Red Lantern saves Green Lantern from being killed by Major Blaze, but is seemingly killed in the process. However, Red Lantern suddenly revives himself and annihilates the Crimson Host. Green Lantern disarms Red Lantern of his ring and leaves him in green restraint constructs. Six weeks later, Green Lantern is taken to the House of Detention by Doiby Dickles. Once there, Green Lantern visits Red Lantern, who states that Adolf Hitler is looking for the Red Labs. He asks Green Lantern to stop Hitler before it is too late. After Green Lantern leaves, Red Lantern learns that he can harness the Crimson Flame without using a power ring. Green Lantern then meets with J. Edgar Hoover, who mentions that he called in the JSA to help deal with the Crimson Host. While daring Hoover to reveal his secret to the world, Green Lantern tells him to lose the private call button he has as the JSA is now under new management. Back in the present, it is revealed that Alan had been telling his story to his son Obsidian.

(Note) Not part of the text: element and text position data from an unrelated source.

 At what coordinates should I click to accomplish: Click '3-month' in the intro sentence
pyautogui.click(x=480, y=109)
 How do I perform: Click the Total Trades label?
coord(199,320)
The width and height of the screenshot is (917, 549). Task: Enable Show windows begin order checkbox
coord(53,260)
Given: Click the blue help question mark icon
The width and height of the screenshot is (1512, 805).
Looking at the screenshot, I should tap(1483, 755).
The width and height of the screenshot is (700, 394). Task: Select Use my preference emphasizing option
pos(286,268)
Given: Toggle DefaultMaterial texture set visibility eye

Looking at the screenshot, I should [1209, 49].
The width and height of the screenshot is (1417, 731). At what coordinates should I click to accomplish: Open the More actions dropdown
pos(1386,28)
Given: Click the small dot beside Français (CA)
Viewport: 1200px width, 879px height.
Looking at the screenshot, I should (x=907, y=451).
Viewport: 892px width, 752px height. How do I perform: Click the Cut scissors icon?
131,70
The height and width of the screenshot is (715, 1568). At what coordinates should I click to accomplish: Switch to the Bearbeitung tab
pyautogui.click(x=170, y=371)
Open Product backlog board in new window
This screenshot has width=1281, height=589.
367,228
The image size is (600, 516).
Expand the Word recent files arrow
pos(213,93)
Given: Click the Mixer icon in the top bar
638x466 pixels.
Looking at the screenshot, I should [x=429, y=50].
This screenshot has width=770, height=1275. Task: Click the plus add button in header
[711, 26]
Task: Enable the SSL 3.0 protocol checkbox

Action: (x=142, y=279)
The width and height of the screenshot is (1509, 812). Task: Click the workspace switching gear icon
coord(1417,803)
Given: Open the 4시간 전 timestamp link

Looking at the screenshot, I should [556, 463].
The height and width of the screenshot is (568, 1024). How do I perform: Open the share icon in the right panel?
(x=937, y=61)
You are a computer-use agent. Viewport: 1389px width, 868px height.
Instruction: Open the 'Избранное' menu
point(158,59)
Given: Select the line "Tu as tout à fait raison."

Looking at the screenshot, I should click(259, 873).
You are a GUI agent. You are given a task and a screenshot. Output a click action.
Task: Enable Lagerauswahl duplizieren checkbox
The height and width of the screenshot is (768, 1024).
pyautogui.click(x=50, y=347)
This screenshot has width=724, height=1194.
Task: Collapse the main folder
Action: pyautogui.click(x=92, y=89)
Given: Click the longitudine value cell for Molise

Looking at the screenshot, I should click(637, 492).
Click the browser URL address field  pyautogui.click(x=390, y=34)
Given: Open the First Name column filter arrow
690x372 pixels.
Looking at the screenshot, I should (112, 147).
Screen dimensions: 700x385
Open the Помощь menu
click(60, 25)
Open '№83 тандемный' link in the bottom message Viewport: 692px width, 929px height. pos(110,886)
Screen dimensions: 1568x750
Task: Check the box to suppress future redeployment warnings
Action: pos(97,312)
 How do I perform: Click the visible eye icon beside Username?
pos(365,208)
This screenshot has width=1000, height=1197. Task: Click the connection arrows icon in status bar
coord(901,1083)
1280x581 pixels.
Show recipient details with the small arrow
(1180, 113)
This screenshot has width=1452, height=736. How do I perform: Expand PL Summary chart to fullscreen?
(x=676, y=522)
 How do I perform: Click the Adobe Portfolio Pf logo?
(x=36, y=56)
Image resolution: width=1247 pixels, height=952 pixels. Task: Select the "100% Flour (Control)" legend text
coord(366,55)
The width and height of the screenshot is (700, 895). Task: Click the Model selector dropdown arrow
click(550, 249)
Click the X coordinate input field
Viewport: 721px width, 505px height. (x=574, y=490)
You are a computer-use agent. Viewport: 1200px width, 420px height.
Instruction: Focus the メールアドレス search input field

Time-traveling to 1941, Alan writes a letter to himself, telling him that he is still loved.

==Titles==
===Prelude issues===

| Title | Issues | Writers | Artists | Debut date | Conclusion date |
|---|---|---|---|---|---|
| Stargirl Spring Break Special | 1 | Geoff Johns | Todd Nauck Bryan Hitch Fred Hembeck | May 25, 2021 |  |
| Flashpoint Beyond | 0–6 | Geoff Johns Jeremy Adams Tim Sheridan | Eduardo Risso Xermánico Mikel Janín | April 12, 2022 | October 18, 2022 |

===Main issues===

| Title | Issues | Writers | Artists | Debut date | Conclusion date |
| The New Golden Age | 1 | Geoff Johns | Diego Olortegui J.P. Mayer Scott Hanna Jerry Ordway Steve Lieber Todd Nauck Scott Kolins Viktor Bogdanovic Brandon Peterson Gary Frank | November 7, 2022 |  |
| Justice Society of America (vol. 4) | 1–12 | Mikel Janín | November 29, 2022 | October 2, 2024 |

===Tie-in issues===

| Title | Issues | Writers | Artists | Debut date | Conclusion date |
| Stargirl: The Lost Children | 1–6 | Geoff Johns | Todd Nauck | November 15, 2022 | May 9, 2023 |
| Wesley Dodds: The Sandman | Robert Venditti | Riley Rossmo | October 10, 2023 | March 12, 2024 |
| Jay Garrick: The Flash | Jeremy Adams | Diego Olortegui | October 17, 2023 | April 16, 2024 |
| Alan Scott: The Green Lantern | Tim Sheridan | Cian Tormey | October 23, 2023 | May 21, 2024 |

== Critical reception ==
On Comicbook Roundup, The New Golden Age #1 received an average review of 8.1 out of 10 based on 13 reviews, the main The New Golden Age story received an average rating of 7.8 out of 10 based on 76 reviews, and Stargirl: The Lost Children received an average rating of 8.6 based on 59 reviews.